_DATA PROVIDED_:
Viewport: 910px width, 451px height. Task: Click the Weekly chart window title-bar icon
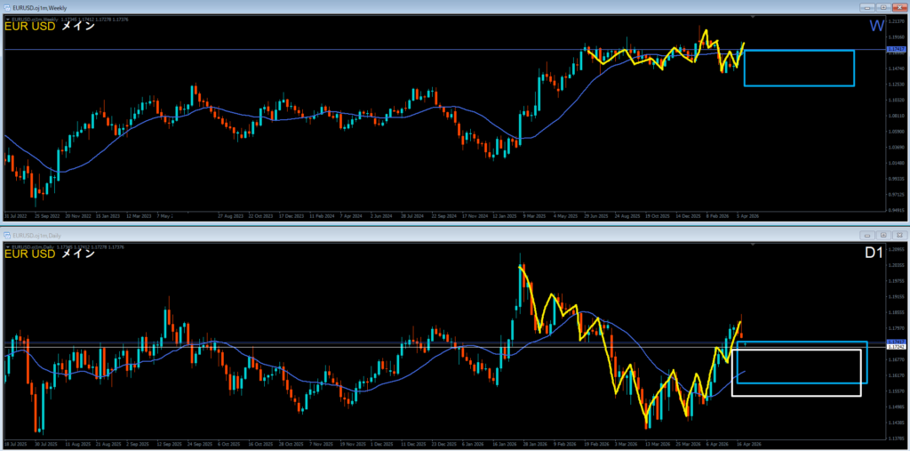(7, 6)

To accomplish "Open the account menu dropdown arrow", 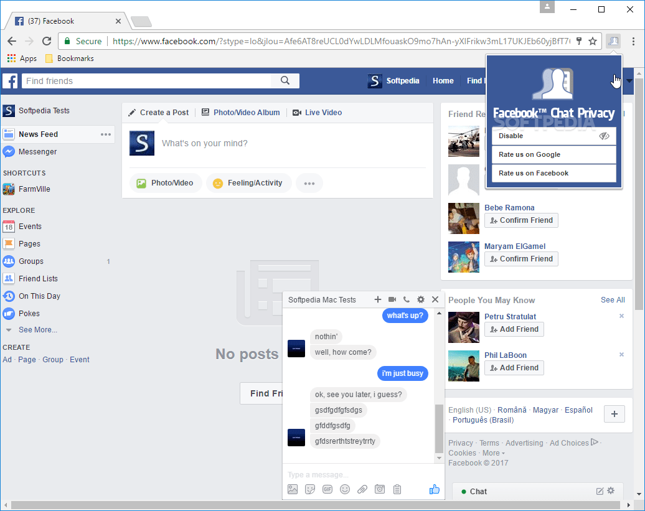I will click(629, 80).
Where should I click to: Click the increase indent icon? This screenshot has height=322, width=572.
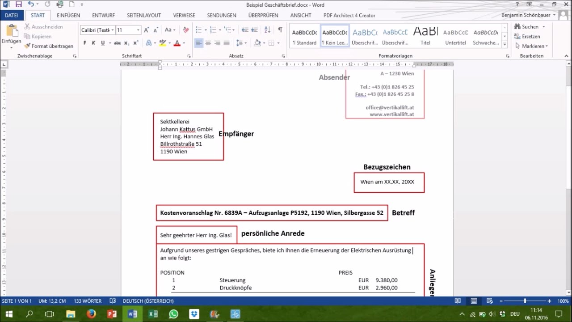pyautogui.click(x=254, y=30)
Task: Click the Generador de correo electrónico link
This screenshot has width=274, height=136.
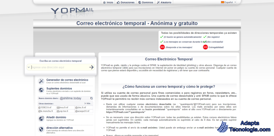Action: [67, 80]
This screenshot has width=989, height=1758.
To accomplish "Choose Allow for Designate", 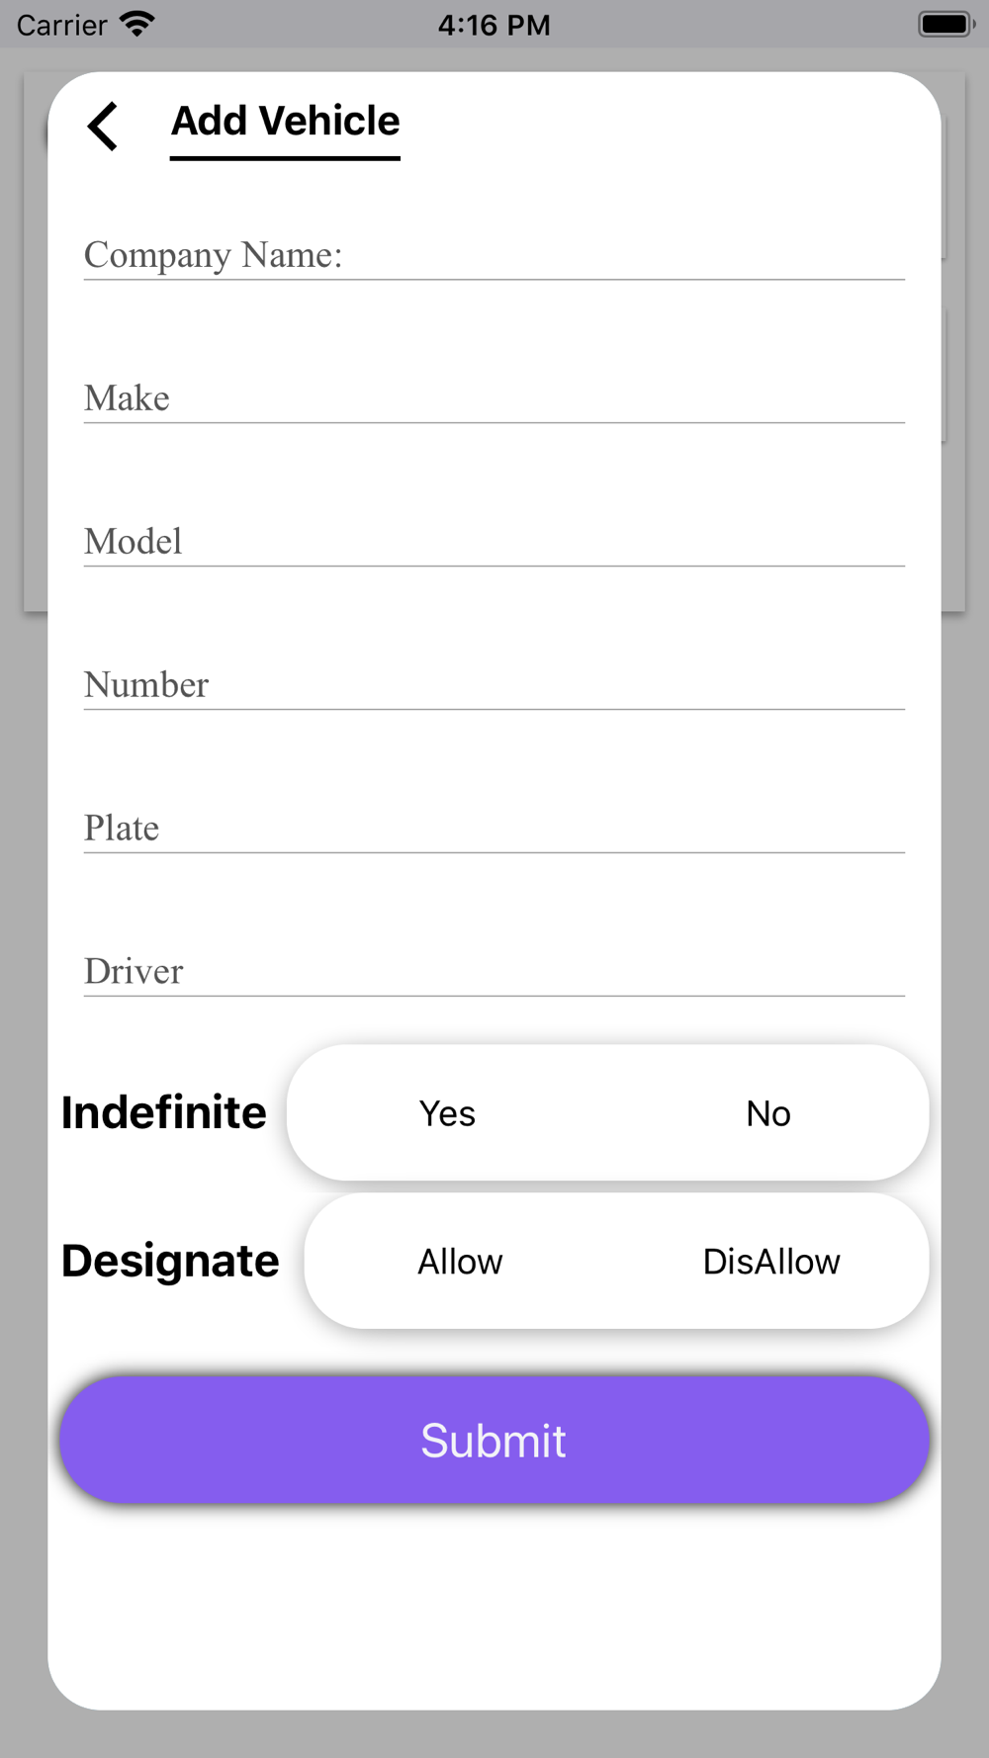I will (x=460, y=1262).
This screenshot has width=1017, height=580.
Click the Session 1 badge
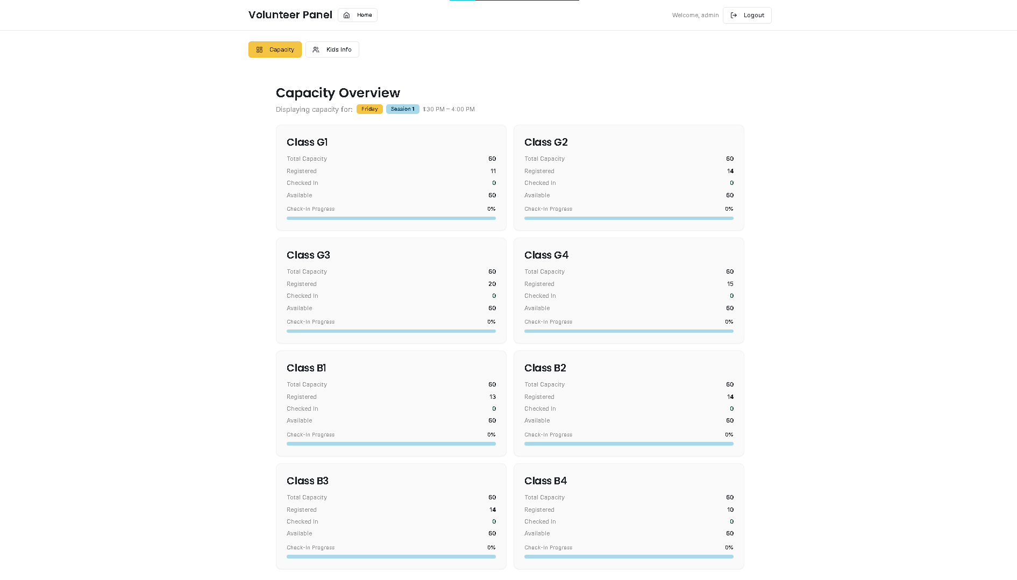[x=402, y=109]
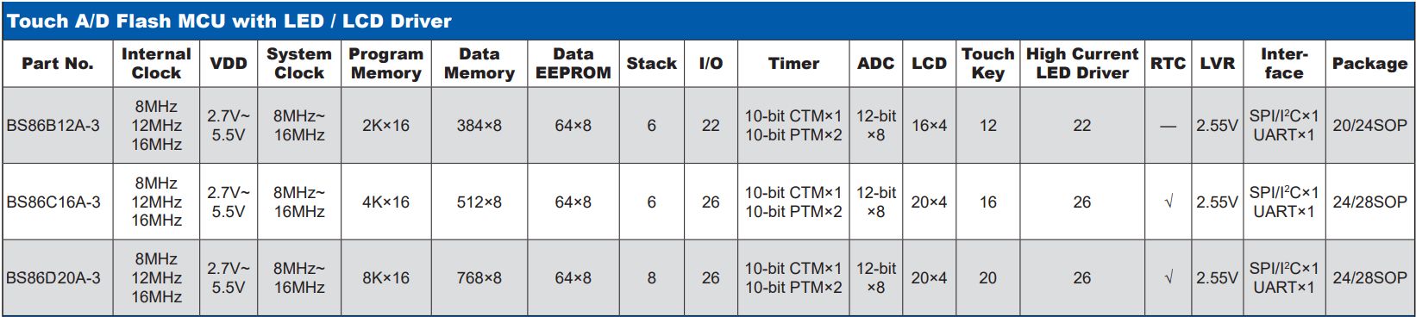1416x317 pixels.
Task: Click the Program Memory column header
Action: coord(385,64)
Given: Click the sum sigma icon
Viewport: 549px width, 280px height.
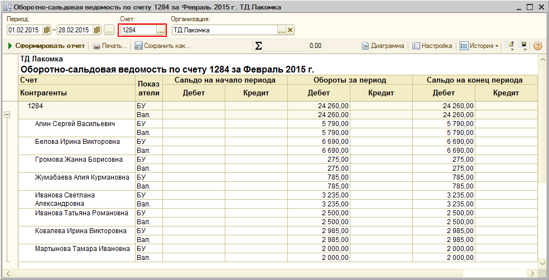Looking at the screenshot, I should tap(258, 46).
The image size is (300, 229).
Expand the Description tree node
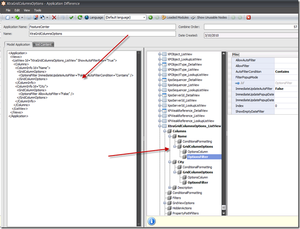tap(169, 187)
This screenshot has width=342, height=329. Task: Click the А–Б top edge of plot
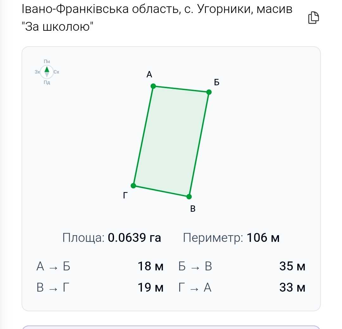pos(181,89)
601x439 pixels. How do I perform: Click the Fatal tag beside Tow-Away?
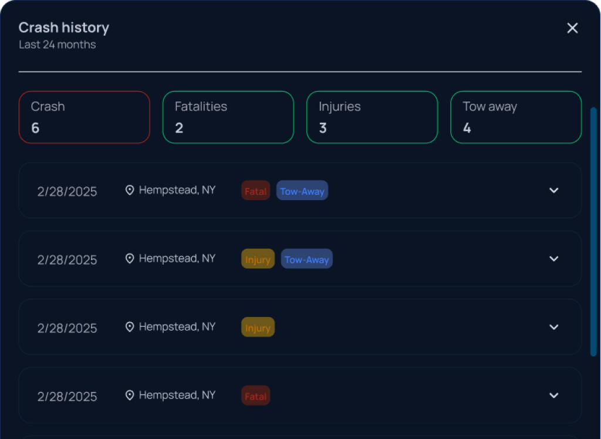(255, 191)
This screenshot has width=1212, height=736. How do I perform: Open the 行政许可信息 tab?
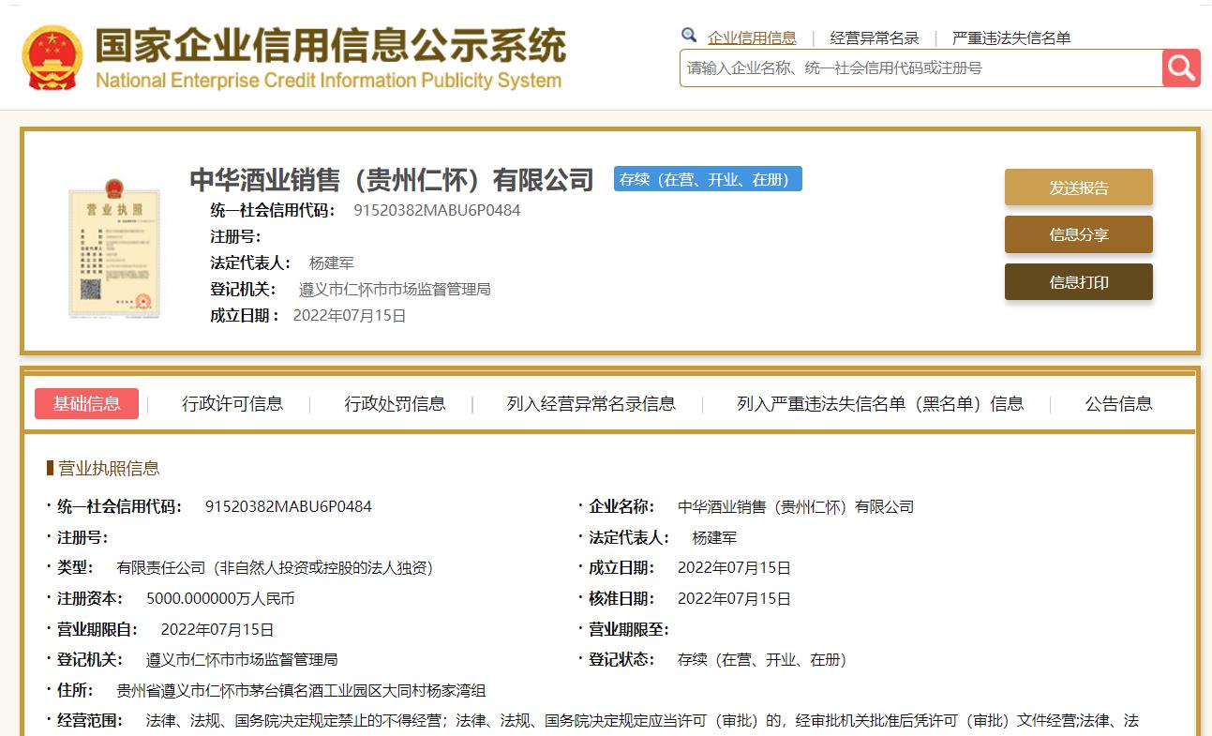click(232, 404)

_YOUR OBJECTIVE_: Write out an exact copy of the lines beginning at the line that contains "Expand the Description tree node" and ending at the last line of the listing. Exclude pictures.

_REPLY_:
Expand the Description tree node
tap(169, 187)
This screenshot has width=342, height=329. Task: Click the А–Б top edge of plot
pos(181,89)
601x439 pixels. How do I perform: Click the Fatal tag beside Tow-Away?
(255, 191)
This screenshot has width=1212, height=736. How do I perform: Open the 行政许可信息 tab?
click(232, 404)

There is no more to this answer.